━━ TEXT SEGMENT
Perhaps the most obvious unifying element is that of soundtrack music. The film begins with a very Celtic version of ‘Green grow the rushes oh!’ It ends with Jean in her parked caravan (an image of temporary refuge, a continuing journeying experience) writing ecstatically about the growth of grass as emblematic of the restorative energies of Nature. The song reappears at various points through the film – together with images of roads, railway tracks – to indicate significant moments of maturation. It is employed once as ironic comment – at Bernard’s departure from Ibiza. Experience and growth the music says are not necessarily pleasurable moments of selfhood.

More significantly the music of Schubert announces moments of contradictory demands in Jean’s development. The piano fantasia called ‘The Wanderer’ accompanies a shot of the wake of the boat carrying her to England. The Schubert aria: ‘To Music’ (opus 88 no.4) which begins ‘Oh Gracious Art!’ is first introduced by a young girl described as a dreamer of her class singing at a music class. A voice gossiping in the background tells us that she is leaving the school since her mother has just died. The close-up shows a face without grief. Art here is the great reconciler.

More pointedly the song is re-introduced, this time sung by Kathleen Ferrier at that moment when Jean, in panic at the appearance of the school inspector, runs from the classroom into a nearby park. The moment congeals her decision to pursue a career as an artist. But if this might seem to indicate a personal triumph it is quickly dispelled by her tears of exasperation and by the fact that she is carrying her shoes. The last time we saw shoes carried in the film was when her young sister entered with the drowned Myrtle’s red shoes. The commitment to Art is underlined by contradictory images and sounds of reconciliation and retraction into death.
━━━━
━━ RECORDED DATA
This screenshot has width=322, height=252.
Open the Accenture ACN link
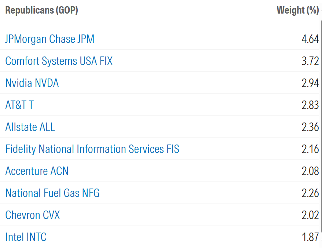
━━━━
▶ **TASK SET**
[a] In the film analysis, switch "boat" to "ship" and give the passage again, starting with "More significantly the" and going on through "the great reconciler.".
[b] Answer these questions from the film analysis.
(i) What song does the film begin with?
(ii) What piano fantasia accompanies the shot of the wake of the boat carrying Jean to England?
(iii) Who sings the song at the moment Jean runs from the classroom into a nearby park?
The listing has no connection to the film analysis.

▶ **TASK-BY-TASK ANSWERS**
[a]
More significantly the music of Schubert announces moments of contradictory demands in Jean’s development. The piano fantasia called ‘The Wanderer’ accompanies a shot of the wake of the ship carrying her to England. The Schubert aria: ‘To Music’ (opus 88 no.4) which begins ‘Oh Gracious Art!’ is first introduced by a young girl described as a dreamer of her class singing at a music class. A voice gossiping in the background tells us that she is leaving the school since her mother has just died. The close-up shows a face without grief. Art here is the great reconciler.

[b]
(i) A very Celtic version of ‘Green grow the rushes oh!’
(ii) ‘The Wanderer’
(iii) Kathleen Ferrier